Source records
┄┄┄┄┄┄┄┄┄┄
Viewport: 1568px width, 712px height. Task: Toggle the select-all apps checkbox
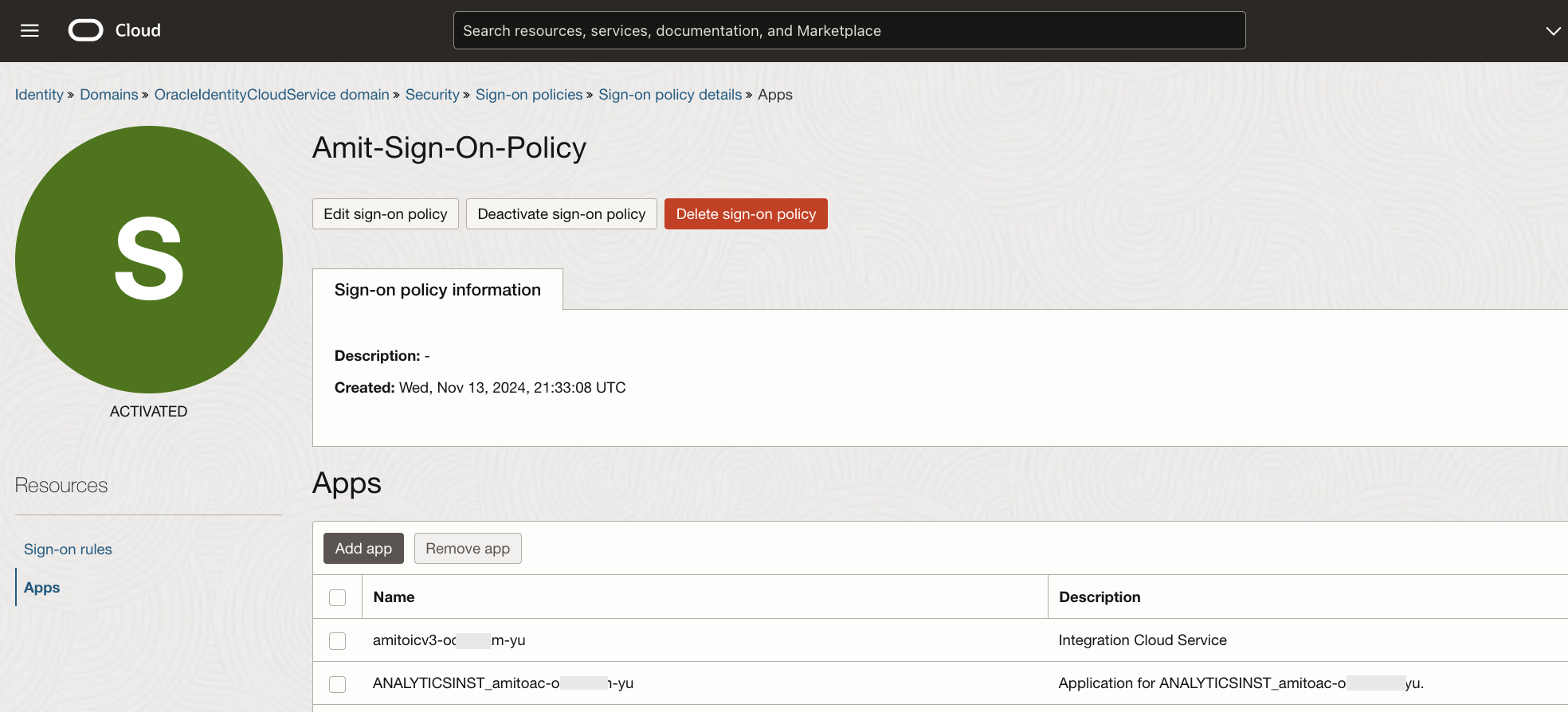(x=338, y=597)
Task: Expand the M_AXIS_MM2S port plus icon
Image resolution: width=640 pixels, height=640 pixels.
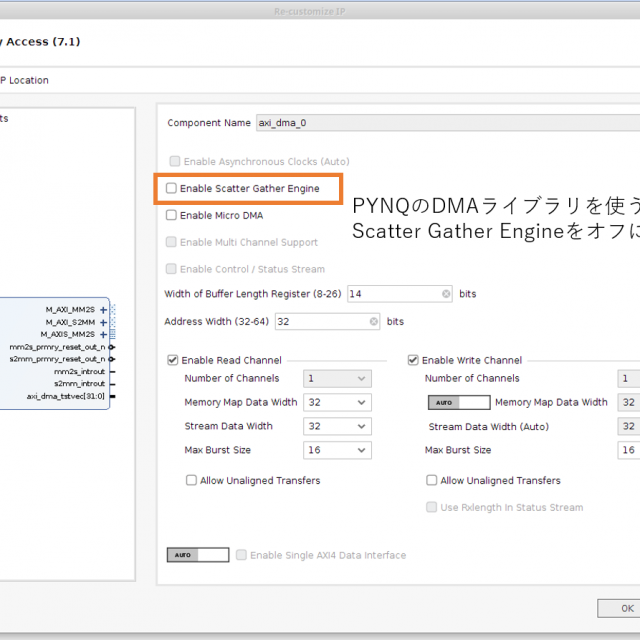Action: pyautogui.click(x=103, y=335)
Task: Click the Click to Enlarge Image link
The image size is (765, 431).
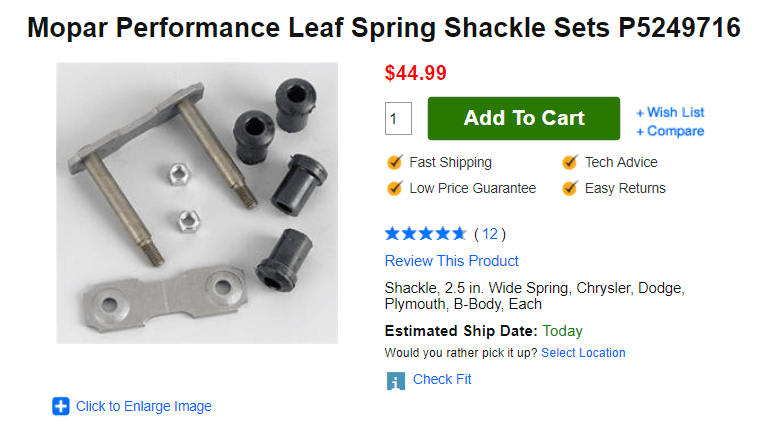Action: coord(143,406)
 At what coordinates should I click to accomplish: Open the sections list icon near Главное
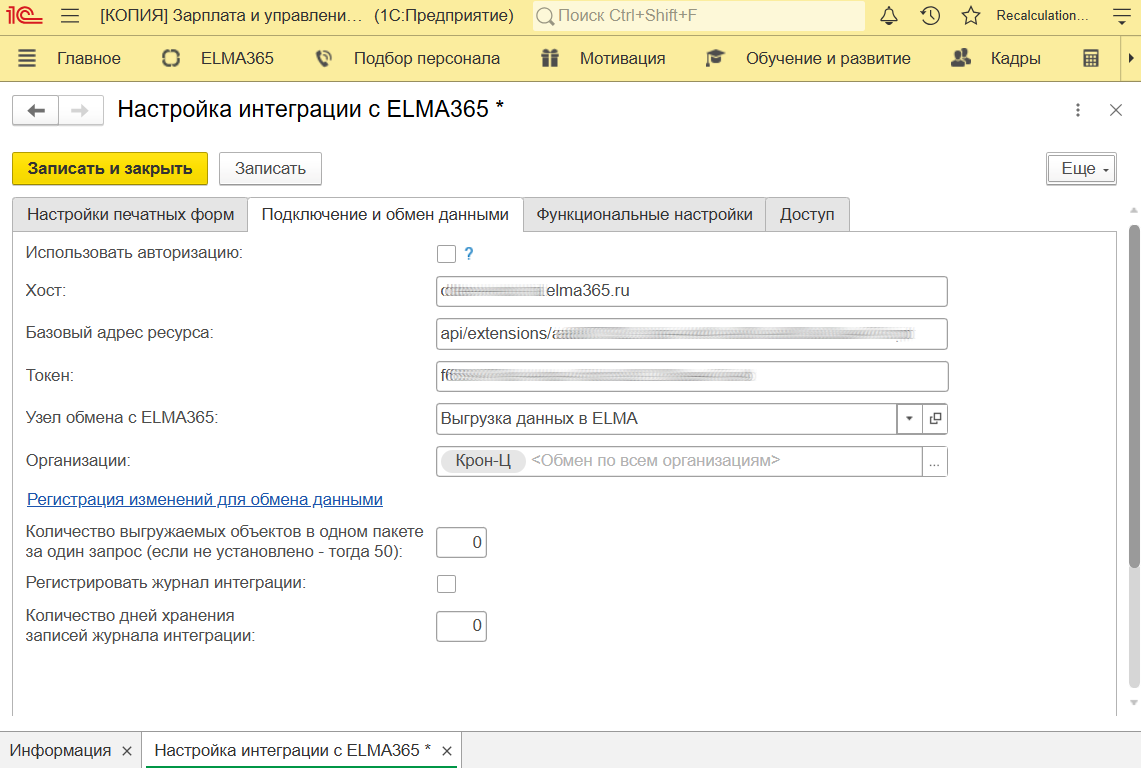[x=27, y=58]
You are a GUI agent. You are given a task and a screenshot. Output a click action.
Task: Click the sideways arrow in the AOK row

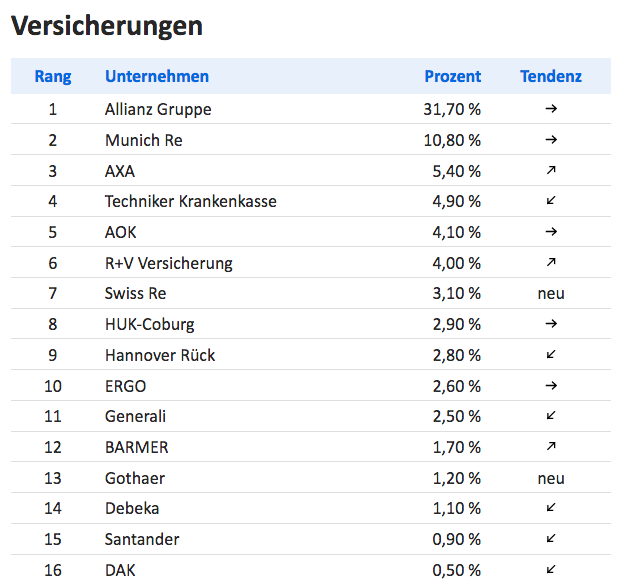coord(551,232)
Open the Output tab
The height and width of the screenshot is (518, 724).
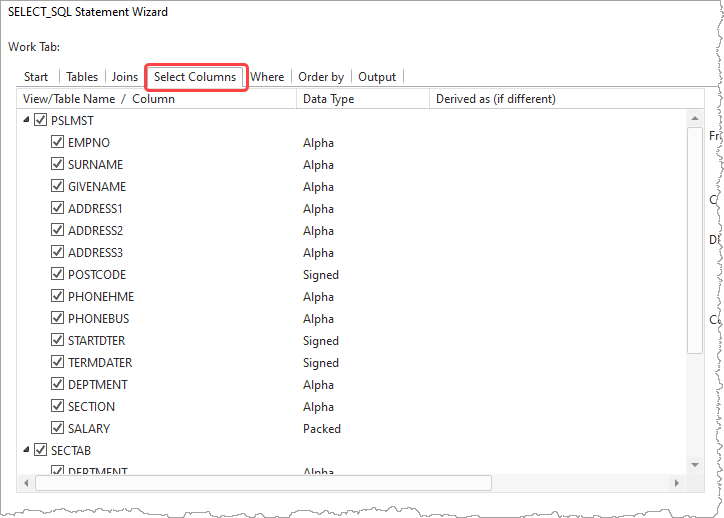coord(377,77)
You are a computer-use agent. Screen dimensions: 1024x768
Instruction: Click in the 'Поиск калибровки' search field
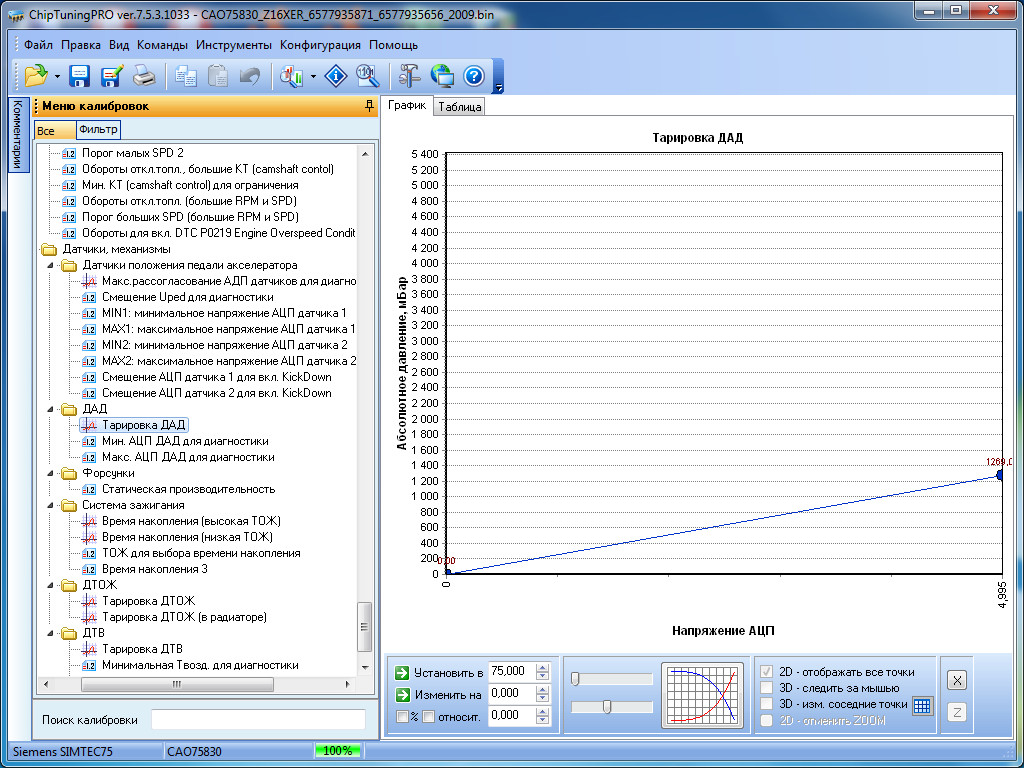(258, 720)
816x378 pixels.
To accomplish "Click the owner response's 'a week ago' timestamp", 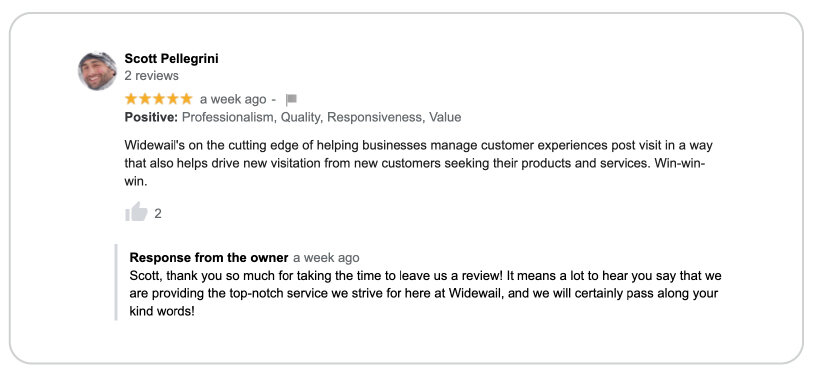I will (x=326, y=258).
┄┄┄┄┄┄┄┄┄┄
**Problem**
Report back each line of the entries that holds the string "Output".

**Written answer**
You are a GUI agent. You are given a task and a screenshot. Output a click action.
Open the Output tab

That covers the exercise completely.